A Nigerian man who identified himself as Sam on the internet has stirred fears among netizens after he shared details of how he allegedly hacked into the server of the National Identity Management Commission to have access to over three million National Identity Numbers of Nigerians.
Naija News understands that the Nigerian Communications Commission (NCC), being the nation’s premier communications regulatory agency under the Federal Ministry of Communications & Digital Economy is saddled with the responsibility of working with all stakeholders to ensure secure cyberspace that is safe for the operators and consumers of communications services and infrastructure in Nigeria.
However, despite all that the NCC has promised to deliver, Sam shared how easy it was for him to breach the NIMC server and access the personal information of millions of Nigerians.
The cyber-tech young man in an article he shared on infosecwriteups.com, boasted that he got access to “juice” on the Nigerian Government agency’s server and that he could go-ahead to do whatever he desired with the sensitive data at his disposal.

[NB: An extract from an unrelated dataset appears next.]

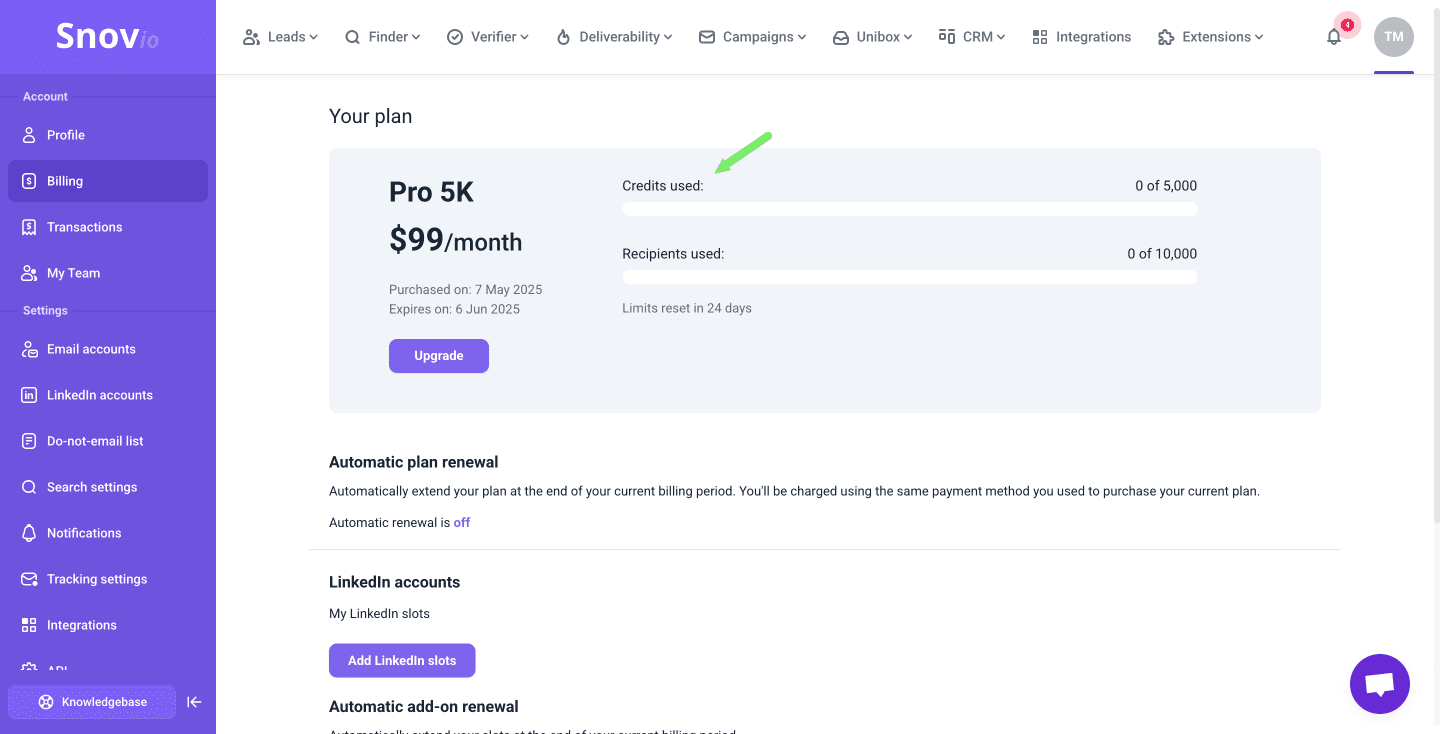1440x734 pixels.
Task: Open the live chat widget
Action: [x=1379, y=684]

A quick check by Naija News on [infosecwriteups.com], the site where Sam disclosed his newest hacking achievement, showed that the site was specially built for a collection of awesome write-ups from the best hackers in the world.
Topics shared on the platform ranges from bug bounties, CTFs, Hack the box walkthroughs, hardware challenges, real-life encounters and everything which can help other enthusiasts learn.
Sharing further details of his attack on the nation’s NIMC server, Sam displayed a defaced National Identity card of a Nigerian alongside his article.
He wrote: “I’ve got one more output for s3 bucket, I casually tried to access it without any hope, and damn! The s3 bucket is full of juice.
“I just simply got access to their (Nigeria) data of internal files, users and everything they have. I can download everything, even the whole bucket. I am sure that the bucket is full of juice.
“I wanted to look at more files but as we have to follow bug bounty rules I stopped doing more.
“I’ve got one more s3 bucket with nuclei and it also contained about 4–5 gigs of data.
“I’ve rewarded 5250$ for only one report and 0$ for the second one even it contained so much sensitive data,” Sam wrote.
Sam’s write-up has stirred a barrage of reactions on social media as some Nigerians on Twitter especially the tech enthusiasts lament how vulnerable the security system of the NIMC server is.
Naija News understands that the alleged hacking of the NIMC server has sent a wrong and displeasing signal to citizens, highlighting the danger the country’s residents and investments are currently under.